The Jayhawks had suffered an early blow inside when senior Kevin Young, who would go scoreless, picked up two quick fouls. But Withey was the one who drew Jefferson on defense, and Withey figured he had some insider knowledge. He had once played with Jefferson on an overseas summer tour, and Withey came away with a pretty clear conclusion:
“We knew he could dunk,” Withey said.
The Jayhawks, of course, still had opportunities in the second half. After falling behind 61-44, freshman Perry Ellis sparked an 11-0 run, and it looked like the Jayhawks might pull off one final Houdini act. But Baylor, a team playing for its NCAA Tournament life, rolled off six straight points and finished the game on a 20-3 run.
Afterward, Self was asked if the timing of K-State’s loss may have caused a slight letdown. For weeks, the Jayhawks had played with their backs against the wall, needing victories to keep the Big 12 title streak alive. They survived at Oklahoma State, took down Iowa State in Ames, and rolled off seven straight wins.
“We knew we had a piece of it before we came over here,” Self said, “And I’ll be candid with you: I was excited that I knew that we got a piece. And I thought we’d play better because we knew we did.”
Withey echoed those sentiments, saying the Jayhawks had talked about taking the title outright in the locker room before the game.
“Maybe we thought that it was ours already,” Withey said, “and Baylor came and beat us up.”

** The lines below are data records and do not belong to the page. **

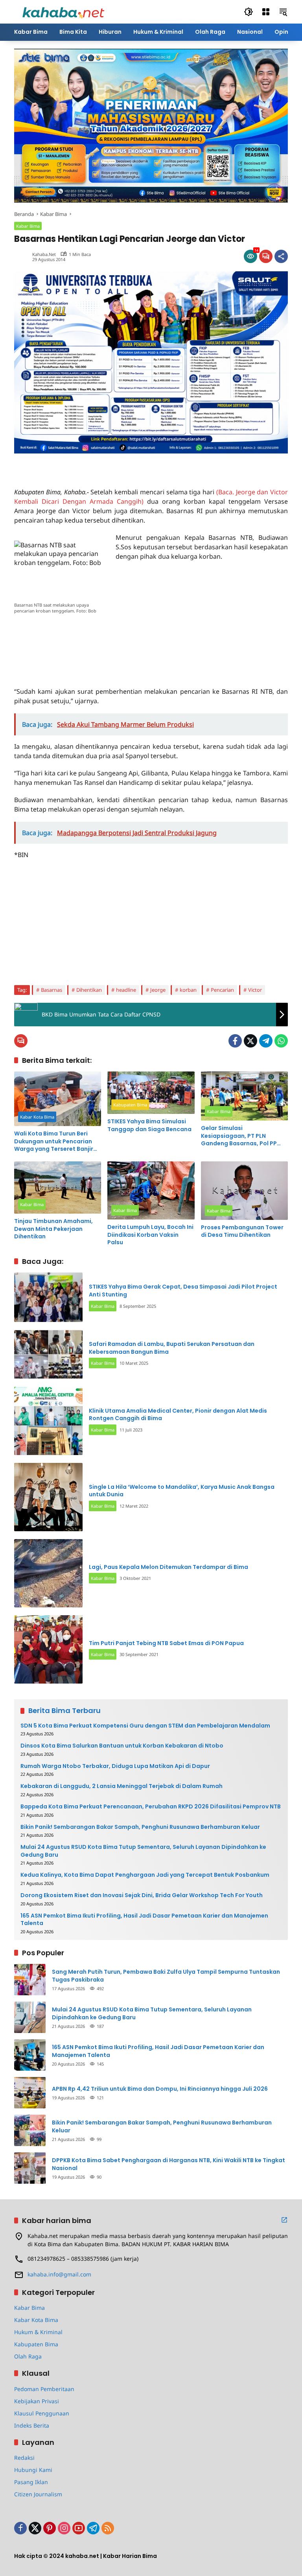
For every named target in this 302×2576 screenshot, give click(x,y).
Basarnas (51, 989)
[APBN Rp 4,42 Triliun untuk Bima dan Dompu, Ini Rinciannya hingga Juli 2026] (30, 2092)
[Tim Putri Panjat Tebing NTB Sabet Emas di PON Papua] (48, 1649)
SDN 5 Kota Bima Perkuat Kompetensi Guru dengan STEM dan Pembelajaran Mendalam (145, 1726)
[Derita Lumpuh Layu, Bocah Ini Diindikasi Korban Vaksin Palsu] (150, 1190)
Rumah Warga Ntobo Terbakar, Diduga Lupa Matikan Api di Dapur (115, 1766)
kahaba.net (44, 254)
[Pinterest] (49, 2528)
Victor (255, 989)
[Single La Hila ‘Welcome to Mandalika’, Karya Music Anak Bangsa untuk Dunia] (48, 1497)
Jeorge (158, 989)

Now the Jayhawks can move on. KU’s case for a No. 1 seed in the NCAA Tournament certainly took a hit, but it can make up that ground with a solid performance in the Big 12 Tournament, where they’ll play at 2 p.m. on Thursday against either West Virginia or Texas Tech in the quarterfinals.

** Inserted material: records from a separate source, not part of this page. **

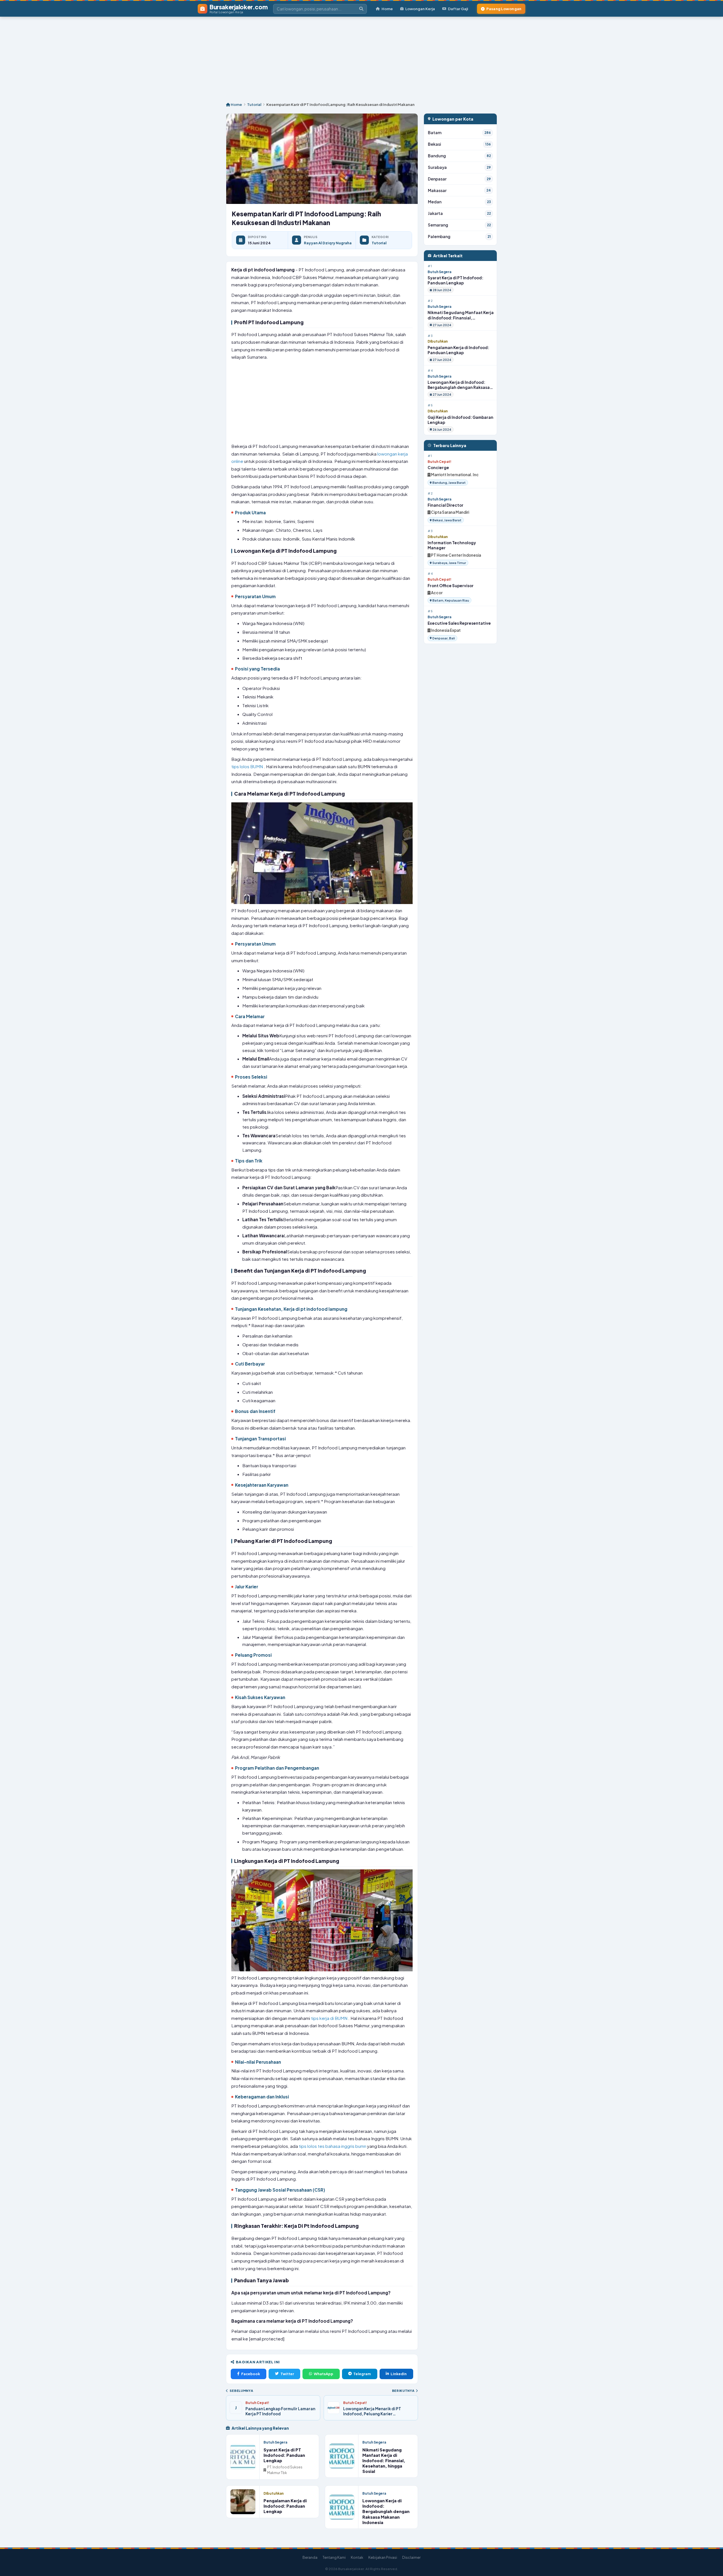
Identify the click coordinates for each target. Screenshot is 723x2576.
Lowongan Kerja (420, 8)
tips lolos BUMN (247, 766)
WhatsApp (323, 2374)
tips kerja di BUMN (329, 2018)
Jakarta (459, 213)
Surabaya (459, 167)
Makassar (459, 190)
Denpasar (459, 179)
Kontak (357, 2557)
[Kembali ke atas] (711, 2564)
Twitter (287, 2374)
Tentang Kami (334, 2557)
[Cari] (361, 9)
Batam (459, 132)
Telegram (362, 2374)
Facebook (250, 2374)
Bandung (459, 155)
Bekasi (459, 144)
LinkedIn (399, 2374)
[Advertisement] (361, 56)
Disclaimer (411, 2557)
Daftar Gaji (458, 8)
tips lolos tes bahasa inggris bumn (333, 2146)
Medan (459, 201)
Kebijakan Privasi (382, 2557)
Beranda (309, 2557)
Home (387, 8)
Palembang (459, 236)
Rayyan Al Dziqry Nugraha (328, 242)
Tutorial (254, 104)
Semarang (459, 225)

“Everybody’s starting fresh,” Self said, “and I can’t imagine that we wouldn’t be fresh and excited and confident moving forward.”
This was the scene from KU’s ninth straight title, a begrudgingly satisfied coach and a disappointed locker room. The Jayhawks had set out to collect another Big 12 trophy. And they had. They just never figured it would hurt this bad.
“I’m not happy,” Self said. “But I’m a lot happier than I would be if it’s different, and we finished second. But now we get a chance to go to Kansas City … and see who the best team is.”